For the workplace leaders:
I hope as workplace leaders we will continue to lead well. There’s nothing worse than a leader who doesn’t lead well. If you’re a leader be reminded the commodity you deal in is trust. People will follow you if they trust you. Trust is easy to say but very hard to do. Trust is comprised of two essential attributes — character (who you are) and competence (what you do).
If you’re not a good person but you are competent, people will not trust you. Likewise, if you’re a good person but incompetent, people won’t follow you.
If you’re a very senior leader you’ve likely being lifted to that position because of your competence. Just take care this year to ensure your character doesn’t let you down at these lofty heights. WorldCom, Enron, Tyco International and Global Crossing are all fairly recent examples that demonstrated that high competence with low character is a lethal cocktail. It can cause a drunken stupor in the halls of power that is highly likely to bring the house of cards toppling down.
For employees in general:
I hope as employees we work better than ever before. Notice, I didn’t say “harder” but “better.” We’re a pretty hard-working nation. According to the website worldatlas.com, we’re the 7th hardest working country in the world of the 195 countries, measured by hours worked per year per employee.
According to Wikipedia, we’re the 3rd most productive country in the world measured by gross domestic product per hour worked.
So, what do I mean by “better” rather than “harder”? Well, let’s do our work to the very best of our ability. Let’s commit to doing our work with a good attitude. Let’s work as if we own the business by initiating ideas and watching waste. Let’s serve our customers and colleagues in a manner we ourselves want to be served. Let’s be grateful for all we have and then we may find even more is gifted to us in the form of pay raises and promotions.

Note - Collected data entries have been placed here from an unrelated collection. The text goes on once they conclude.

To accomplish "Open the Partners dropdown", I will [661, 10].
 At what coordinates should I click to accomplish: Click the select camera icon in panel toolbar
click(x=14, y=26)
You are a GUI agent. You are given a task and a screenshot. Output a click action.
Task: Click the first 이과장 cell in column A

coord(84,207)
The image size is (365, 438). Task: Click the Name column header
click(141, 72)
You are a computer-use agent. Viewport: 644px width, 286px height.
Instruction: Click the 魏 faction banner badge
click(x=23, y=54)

When we all work better everyone wins — our customers; our colleagues; our organizations overall; our shareholders (if a corporation), and even the government in increased tax revenues (if we’re a taxable entity), which in part gets reinvested back into the economy.

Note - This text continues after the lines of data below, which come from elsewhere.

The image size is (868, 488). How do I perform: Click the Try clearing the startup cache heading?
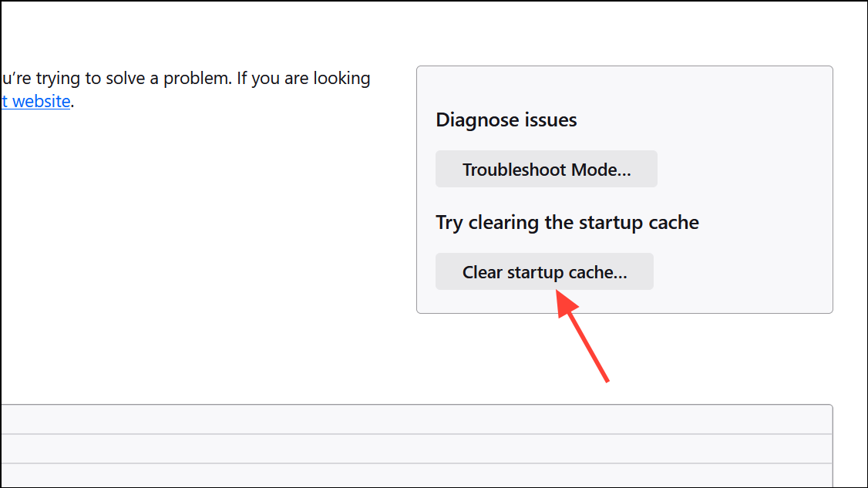pyautogui.click(x=567, y=223)
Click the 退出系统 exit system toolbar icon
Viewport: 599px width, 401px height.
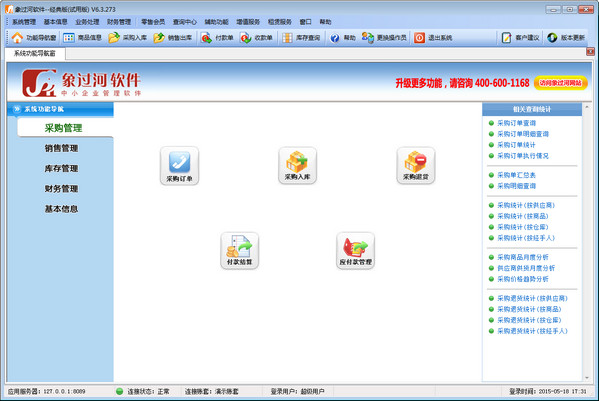[433, 38]
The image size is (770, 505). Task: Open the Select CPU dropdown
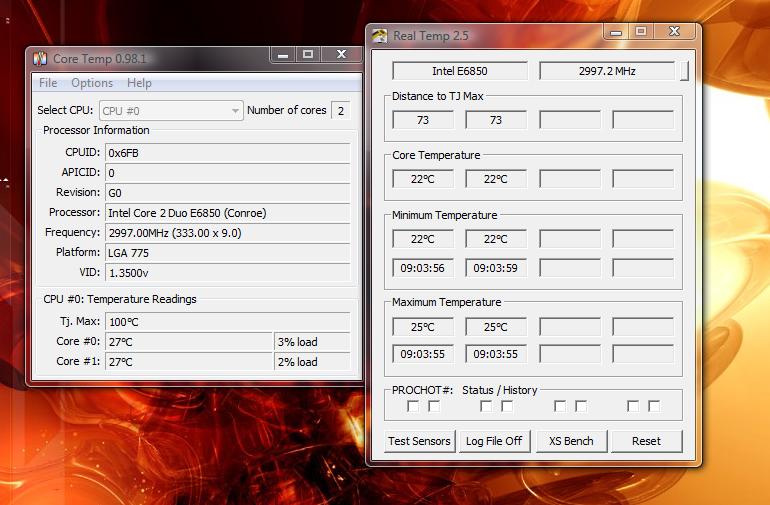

One of the biggest reasons people fail to keep their New Year’s resolutions is because they’re not specific enough. It’s easier to drop out or walk away when you set resolutions that are vague. So how about you? What workplace resolutions could you set for yourself for 2020? Be S.M.A.R.T about it — be specific; ensure it’s measurable, actionable, realistic and time-bound, meaning it has a date when you want to achieve the resolution by. I’d love to hear what workplace resolutions you are going to set this year, so feel free to drop me a line at [email protected]om
May we collectively (as entrepreneurs, workplace leaders and employees in general) have a wonderful working 2020. Cheers!